Reproduce the following data line for line, keeping every character unchanged.

### ITEMS ###

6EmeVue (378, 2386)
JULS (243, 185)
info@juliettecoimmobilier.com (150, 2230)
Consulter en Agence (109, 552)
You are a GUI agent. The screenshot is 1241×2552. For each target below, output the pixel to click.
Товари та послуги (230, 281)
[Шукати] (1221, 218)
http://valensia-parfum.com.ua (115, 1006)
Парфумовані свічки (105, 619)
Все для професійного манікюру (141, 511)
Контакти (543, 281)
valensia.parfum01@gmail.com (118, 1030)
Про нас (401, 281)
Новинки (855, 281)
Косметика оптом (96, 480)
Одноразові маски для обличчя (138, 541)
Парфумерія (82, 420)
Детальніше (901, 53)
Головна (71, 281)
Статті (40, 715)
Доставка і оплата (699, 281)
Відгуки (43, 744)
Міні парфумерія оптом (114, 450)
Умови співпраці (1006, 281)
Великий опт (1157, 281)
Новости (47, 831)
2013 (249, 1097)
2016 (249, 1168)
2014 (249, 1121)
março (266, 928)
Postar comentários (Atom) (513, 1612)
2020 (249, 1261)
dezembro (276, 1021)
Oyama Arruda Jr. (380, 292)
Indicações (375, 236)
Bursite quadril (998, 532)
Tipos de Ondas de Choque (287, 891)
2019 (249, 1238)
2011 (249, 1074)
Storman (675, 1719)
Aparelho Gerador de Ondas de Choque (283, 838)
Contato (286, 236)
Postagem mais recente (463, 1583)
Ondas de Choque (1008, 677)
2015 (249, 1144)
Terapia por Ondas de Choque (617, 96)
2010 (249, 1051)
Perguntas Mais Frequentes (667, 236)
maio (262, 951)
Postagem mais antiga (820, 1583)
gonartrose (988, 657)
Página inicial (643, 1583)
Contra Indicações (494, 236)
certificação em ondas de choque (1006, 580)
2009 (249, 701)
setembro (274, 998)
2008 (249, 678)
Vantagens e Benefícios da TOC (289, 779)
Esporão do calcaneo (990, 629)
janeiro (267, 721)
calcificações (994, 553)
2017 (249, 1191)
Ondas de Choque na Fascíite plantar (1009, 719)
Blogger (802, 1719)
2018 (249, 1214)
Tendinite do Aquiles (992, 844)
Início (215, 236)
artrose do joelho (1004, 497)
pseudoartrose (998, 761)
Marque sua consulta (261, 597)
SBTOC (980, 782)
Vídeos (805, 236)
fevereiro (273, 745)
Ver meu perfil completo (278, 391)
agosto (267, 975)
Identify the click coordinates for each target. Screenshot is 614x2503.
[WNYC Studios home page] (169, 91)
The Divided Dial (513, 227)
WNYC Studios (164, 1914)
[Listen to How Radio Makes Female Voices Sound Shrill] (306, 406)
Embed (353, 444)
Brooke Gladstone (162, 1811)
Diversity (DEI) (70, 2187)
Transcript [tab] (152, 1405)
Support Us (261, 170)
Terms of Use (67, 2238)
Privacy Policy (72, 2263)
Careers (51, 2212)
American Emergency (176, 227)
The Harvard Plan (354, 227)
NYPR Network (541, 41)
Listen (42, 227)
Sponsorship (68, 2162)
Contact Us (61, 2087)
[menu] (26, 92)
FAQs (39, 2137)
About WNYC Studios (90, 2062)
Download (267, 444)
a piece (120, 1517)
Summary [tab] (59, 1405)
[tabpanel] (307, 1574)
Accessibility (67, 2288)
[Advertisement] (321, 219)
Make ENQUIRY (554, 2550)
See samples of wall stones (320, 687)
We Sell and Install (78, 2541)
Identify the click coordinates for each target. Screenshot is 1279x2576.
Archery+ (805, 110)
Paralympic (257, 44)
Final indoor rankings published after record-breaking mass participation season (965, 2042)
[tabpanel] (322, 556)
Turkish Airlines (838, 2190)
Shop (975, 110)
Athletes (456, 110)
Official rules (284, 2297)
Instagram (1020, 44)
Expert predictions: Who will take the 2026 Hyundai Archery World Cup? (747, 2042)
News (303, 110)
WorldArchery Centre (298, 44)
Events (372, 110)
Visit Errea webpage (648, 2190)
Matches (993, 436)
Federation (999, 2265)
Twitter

###

(ANSWER FOR THE TASK)
6EmeVue (378, 2386)
JULS (243, 185)
info@juliettecoimmobilier.com (150, 2230)
Consulter en Agence (109, 552)
You are a GUI agent. The screenshot is 1241×2552. For each target below, output the pixel to click.
Товари та послуги (230, 281)
[Шукати] (1221, 218)
http://valensia-parfum.com.ua (115, 1006)
Парфумовані свічки (105, 619)
Все для професійного манікюру (141, 511)
Контакти (543, 281)
valensia.parfum01@gmail.com (118, 1030)
Про нас (401, 281)
Новинки (855, 281)
Косметика оптом (96, 480)
Одноразові маски для обличчя (138, 541)
Парфумерія (82, 420)
Детальніше (901, 53)
Головна (71, 281)
Статті (40, 715)
Доставка і оплата (699, 281)
Відгуки (43, 744)
Міні парфумерія оптом (114, 450)
Умови співпраці (1006, 281)
Великий опт (1157, 281)
Новости (47, 831)
2013 (249, 1097)
2016 (249, 1168)
2014 (249, 1121)
março (266, 928)
Postar comentários (Atom) (513, 1612)
2020 (249, 1261)
dezembro (276, 1021)
Oyama Arruda Jr. (380, 292)
Indicações (375, 236)
Bursite quadril (998, 532)
Tipos de Ondas de Choque (287, 891)
2019 (249, 1238)
2011 (249, 1074)
Storman (675, 1719)
Aparelho Gerador de Ondas de Choque (283, 838)
Contato (286, 236)
Postagem mais recente (463, 1583)
Ondas de Choque (1008, 677)
2015 (249, 1144)
Terapia por Ondas de Choque (617, 96)
2010 (249, 1051)
Perguntas Mais Frequentes (667, 236)
maio (262, 951)
Postagem mais antiga (820, 1583)
gonartrose (988, 657)
Página inicial (643, 1583)
Contra Indicações (494, 236)
certificação em ondas de choque (1006, 580)
2009 (249, 701)
setembro (274, 998)
2008 (249, 678)
Vantagens e Benefícios da TOC (289, 779)
Esporão do calcaneo (990, 629)
janeiro (267, 721)
calcificações (994, 553)
2017 (249, 1191)
Ondas de Choque na Fascíite plantar (1009, 719)
Blogger (802, 1719)
2018 (249, 1214)
Tendinite do Aquiles (992, 844)
Início (215, 236)
artrose do joelho (1004, 497)
pseudoartrose (998, 761)
Marque sua consulta (261, 597)
SBTOC (980, 782)
Vídeos (805, 236)
fevereiro (273, 745)
Ver meu perfil completo (278, 391)
agosto (267, 975)
Identify the click coordinates for each target. Screenshot is 614x2503.
[WNYC Studios home page] (169, 91)
The Divided Dial (513, 227)
WNYC Studios (164, 1914)
[Listen to How Radio Makes Female Voices Sound Shrill] (306, 406)
Embed (353, 444)
Brooke Gladstone (162, 1811)
Diversity (DEI) (70, 2187)
Transcript [tab] (152, 1405)
Support Us (261, 170)
Terms of Use (67, 2238)
Privacy Policy (72, 2263)
Careers (51, 2212)
American Emergency (176, 227)
The Harvard Plan (354, 227)
NYPR Network (541, 41)
Listen (42, 227)
Sponsorship (68, 2162)
Contact Us (61, 2087)
[menu] (26, 92)
FAQs (39, 2137)
About WNYC Studios (90, 2062)
Download (267, 444)
a piece (120, 1517)
Summary [tab] (59, 1405)
[tabpanel] (307, 1574)
Accessibility (67, 2288)
[Advertisement] (321, 219)
Make ENQUIRY (554, 2550)
See samples of wall stones (320, 687)
We Sell and Install (78, 2541)
Identify the click coordinates for each target. Screenshot is 1279x2576.
Archery+ (805, 110)
Paralympic (257, 44)
Final indoor rankings published after record-breaking mass participation season (965, 2042)
[tabpanel] (322, 556)
Turkish Airlines (838, 2190)
Shop (975, 110)
Athletes (456, 110)
Official rules (284, 2297)
Instagram (1020, 44)
Expert predictions: Who will take the 2026 Hyundai Archery World Cup? (747, 2042)
News (303, 110)
WorldArchery Centre (298, 44)
Events (372, 110)
Visit Errea webpage (648, 2190)
Matches (993, 436)
Federation (999, 2265)
Twitter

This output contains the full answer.